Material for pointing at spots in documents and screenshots
________________

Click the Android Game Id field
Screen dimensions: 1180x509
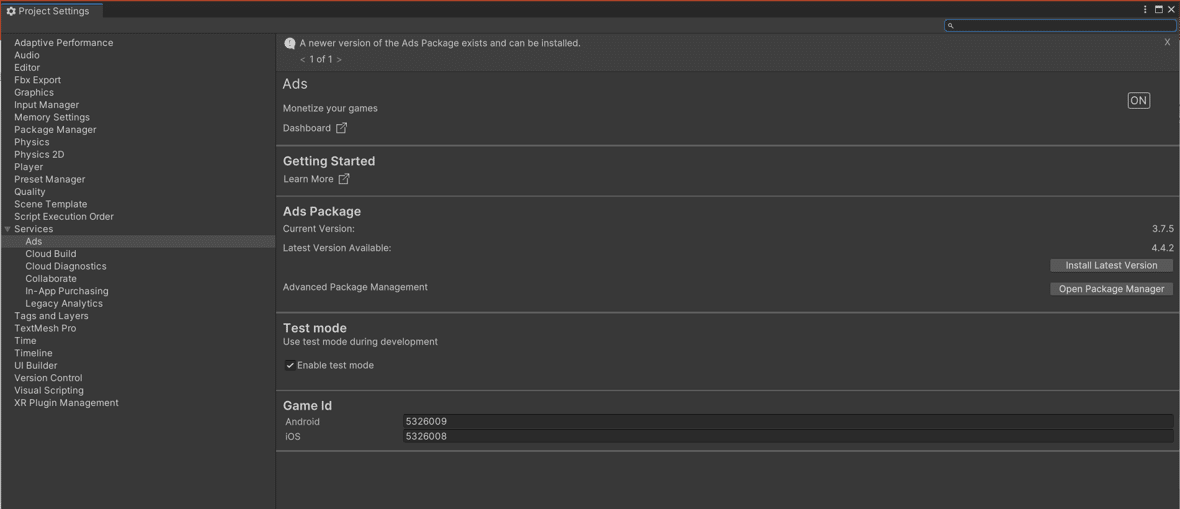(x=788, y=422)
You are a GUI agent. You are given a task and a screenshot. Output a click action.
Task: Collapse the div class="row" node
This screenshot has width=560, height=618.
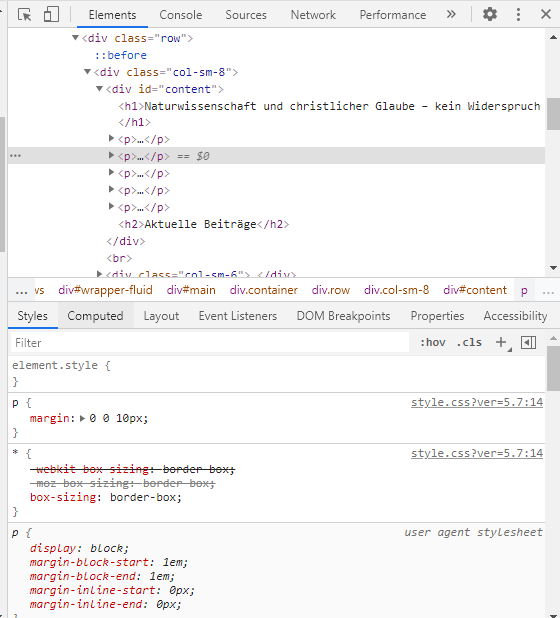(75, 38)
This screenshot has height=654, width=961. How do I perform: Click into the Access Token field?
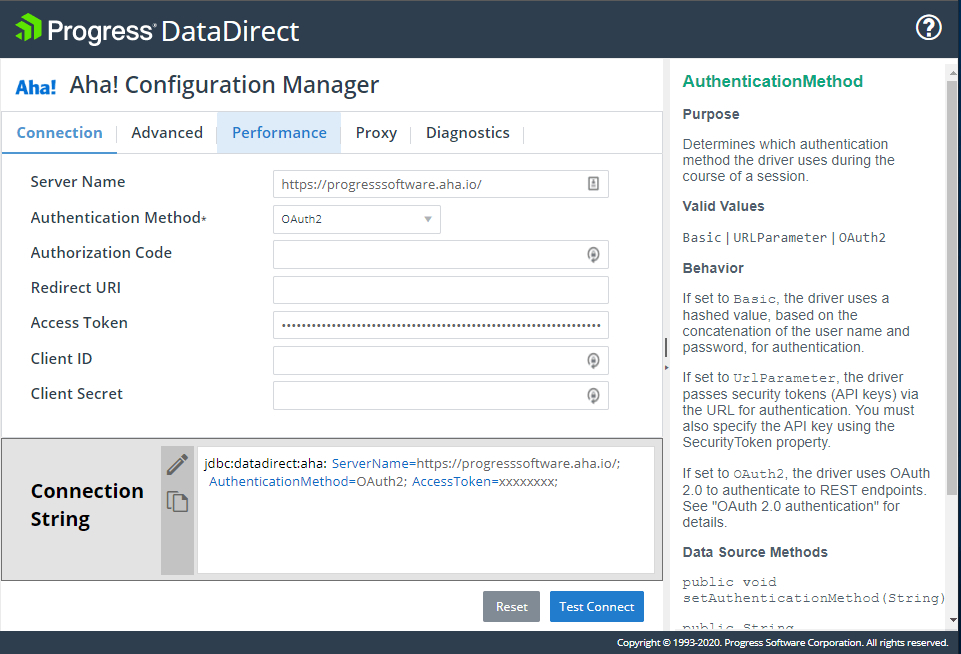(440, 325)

________________

Rewrite all of the material above with every "field" changed to "box" and nothing else altered. Leave the pictures out.

● **Output below**
Click the Android Game Id box
Screen dimensions: 1180x509
(x=788, y=422)
You are a GUI agent. You are given a task and a screenshot. Output a click action.
Task: Collapse the div class="row" node
This screenshot has width=560, height=618.
(75, 38)
This screenshot has height=654, width=961. How do I perform: Click into the Access Token box?
(440, 325)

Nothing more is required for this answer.